提供テキスト -

寛永十三(1636)年から旱魃による凶作の記録が出てくる。寛永十五(1638)年から寛永十八(1641)年にかけて、畿内から西日本にかけて家畜牛の大量死が記録されており、津藩伊賀奉行によると、寛永十八年末の牛の総数6511頭のうち2231頭が死に、967頭が罹患、無事な牛は3313頭だった。西日本の牛の大量死は、耕作の遅れ、耕作地の放棄につながった。

寛永十七年六月十三日(1640年7月31日)に蝦夷駒ケ岳が噴火し、津軽では降灰により大凶作となった。秋田でも八月に雹、加賀藩で長雨・寒冷と影響が出た。会津では六月に大雨と雹が降り、弘前では通常春に咲く梨が八月上旬になりようやく開花しているので、噴火前から寒冷傾向があったようだ。

寛永十八(1641)年になると、西日本まで長雨・寒冷傾向となり、肥後、佐賀、豊後や中国地方の美作で水害が発生し、備後で餓死者多数が発生する。東日本でも状況は悪く、関東では年初めから低温傾向が現れ、正月一日から大雪となり、春まで7回も大雪があったことが記録されている。また、7月下旬から長雨が続き、時に大雨、霜も降りた。常陸ではタネ麦の確保も困難になり、農民の逃散や身売りが横行し、「已午みんまの餓死」と語り継がれた。

寛永十九(1642)年には春から夏にかけて日本海側に冷害が起きた。

寛永の飢饉が、軍事体制の維持から撫民という平時の民生重視への移行のきっかけとなった。飢餓対策については、幕府は各大名に逐一指示を発した。本来は所領の施政は藩法によって各大名に委ねられている建前になっているが、寛永十二年の武家諸法度の第十四条に「国郡衰弊せしむべからず事」とあり、危機管理の観点から幕府が高札を掲げ、幕令を発すると「天下の御仕置」と認識され、各藩は追従した。寛永の飢饉に際しては、幕府は情報把握を徹底した上で、農村での混乱回避を第一に考えた。大名に対して、農民の私益を抑止し、安定した農業を営むように促した。軍事動員や普請での農民使役は、寛永の飢饉以降激減する。そして、飢饉に際しては、武士から町民・農民に至るまで倹約と農村での相互扶助で乗り切ろうとした。零細農民が所有農地を豪農に売却する動きを封じる田畑永代売買禁止令は江戸時代を通じて維持された。

課題の指示 - 寛永の飢饉を扱った文章を、最後の文のあとから引き継いで書き進めてください。 次に示す行は、この文章とは別の出典から取られています。

[保存済みのデータ項目]
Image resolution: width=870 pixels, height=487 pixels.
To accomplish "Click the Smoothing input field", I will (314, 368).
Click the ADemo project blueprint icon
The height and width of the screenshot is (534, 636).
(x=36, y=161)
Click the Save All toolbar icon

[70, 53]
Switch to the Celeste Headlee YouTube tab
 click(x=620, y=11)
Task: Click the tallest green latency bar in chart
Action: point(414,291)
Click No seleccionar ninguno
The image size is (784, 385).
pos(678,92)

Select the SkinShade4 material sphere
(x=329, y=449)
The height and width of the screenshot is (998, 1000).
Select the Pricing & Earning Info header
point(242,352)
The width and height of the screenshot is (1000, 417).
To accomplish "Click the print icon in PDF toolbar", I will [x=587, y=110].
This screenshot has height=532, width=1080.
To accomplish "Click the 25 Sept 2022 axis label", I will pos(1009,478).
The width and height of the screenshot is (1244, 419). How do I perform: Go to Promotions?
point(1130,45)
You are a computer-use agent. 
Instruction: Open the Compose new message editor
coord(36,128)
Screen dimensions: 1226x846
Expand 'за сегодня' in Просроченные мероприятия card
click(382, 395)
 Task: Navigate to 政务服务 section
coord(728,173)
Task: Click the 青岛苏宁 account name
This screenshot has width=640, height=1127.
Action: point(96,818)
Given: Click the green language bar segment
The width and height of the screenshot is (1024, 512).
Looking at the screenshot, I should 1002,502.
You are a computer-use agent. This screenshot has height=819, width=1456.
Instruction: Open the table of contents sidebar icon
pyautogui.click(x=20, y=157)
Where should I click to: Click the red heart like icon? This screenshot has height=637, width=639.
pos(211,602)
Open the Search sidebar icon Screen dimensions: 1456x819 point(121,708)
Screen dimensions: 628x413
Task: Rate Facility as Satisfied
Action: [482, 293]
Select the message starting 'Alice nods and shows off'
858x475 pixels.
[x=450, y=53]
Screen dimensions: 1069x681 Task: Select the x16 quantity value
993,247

解答出力 -
元禄の飢饉

弘前藩に残る「耳目心通記」によると、元禄8(1695)年の年明けから雪が毎日振り寒さが続き、2月になると東から冷風が吹き寒気が残ったため、種籾を水につける作業が遅れた。4月になっても草木の新芽が出ず、5月上旬には毎日ヤマセが吹き、中旬になると雨が降り、6月まで多雨傾向になった。7月3日(新暦8月3日)に霜が降り、稲穂が大打撃を受け、ヤマセが吹き止まず、稲が実ることはなかった。9月には里に雪が降った。

弘前藩では総石高24万石とされるところが、その年は米と雑穀がそれぞれ4万石しか取れず、凶作が噂されていたにもかかわらず、例年通り五月初めから七月にかけて御蔵米は売却されていた。翌年公儀のまとめでは、領内の餓死者・病死者を合わせた数は5万人とされているが、市中ではその倍の10万人と噂された。

元禄8年の凶作が最大であったが、寒冷な気候は元禄15(1702)年まで続いた。盛岡藩では元禄14年と15年に収穫が不足し、2万人以上の餓死者が出た。盛岡藩支藩である2万石の八戸藩では元禄12年に1万2千石、元禄15年に1万7千8百石と減少した。

元禄の飢饉に際し、東北地方の各藩は実態をひた隠し、幕府へ正しく報告していなかった。例えば元禄8年時に餓死者5万人と推定されていた盛岡藩は、餓死者0と報告している。これは国郡衰弊の責任を問われることを恐れたからで、自領内での仕置がうまくないと報告された藩には、改易の危険があったからだ。

幕府の飢饉対策は、寛永の飢饉対策と同様で、撫民の支持と倹約令を中心とした全国令を発するものだった。具体的には、酒造りを前年の5分の一とする指示や、江戸での買い占めの禁止、飲酒制限等などである。徳川綱吉は殺生の禁止の徹底を図っていたので、八戸藩は元禄八年猪・鹿・猿の殺生・肉食の禁止令を出し、飢饉の惨状が一層ひどいものになったことが推測される。

享保の飢饉

享保の飢饉(享保17(1732)年から享保18(1733)年)は九州を中心に西日本でセジロウンカが大量に発生した蝗害によるものだった。筑前の博多で発生し、四国・中国・近畿まで及んだ。九州北部の諸藩、四国、中国では年貢収納石高が平年の1割程度になったところもある。幕府に報告された餓死者は一万二千百七十二人であるが、これも被害を少なく報告した可能性がある。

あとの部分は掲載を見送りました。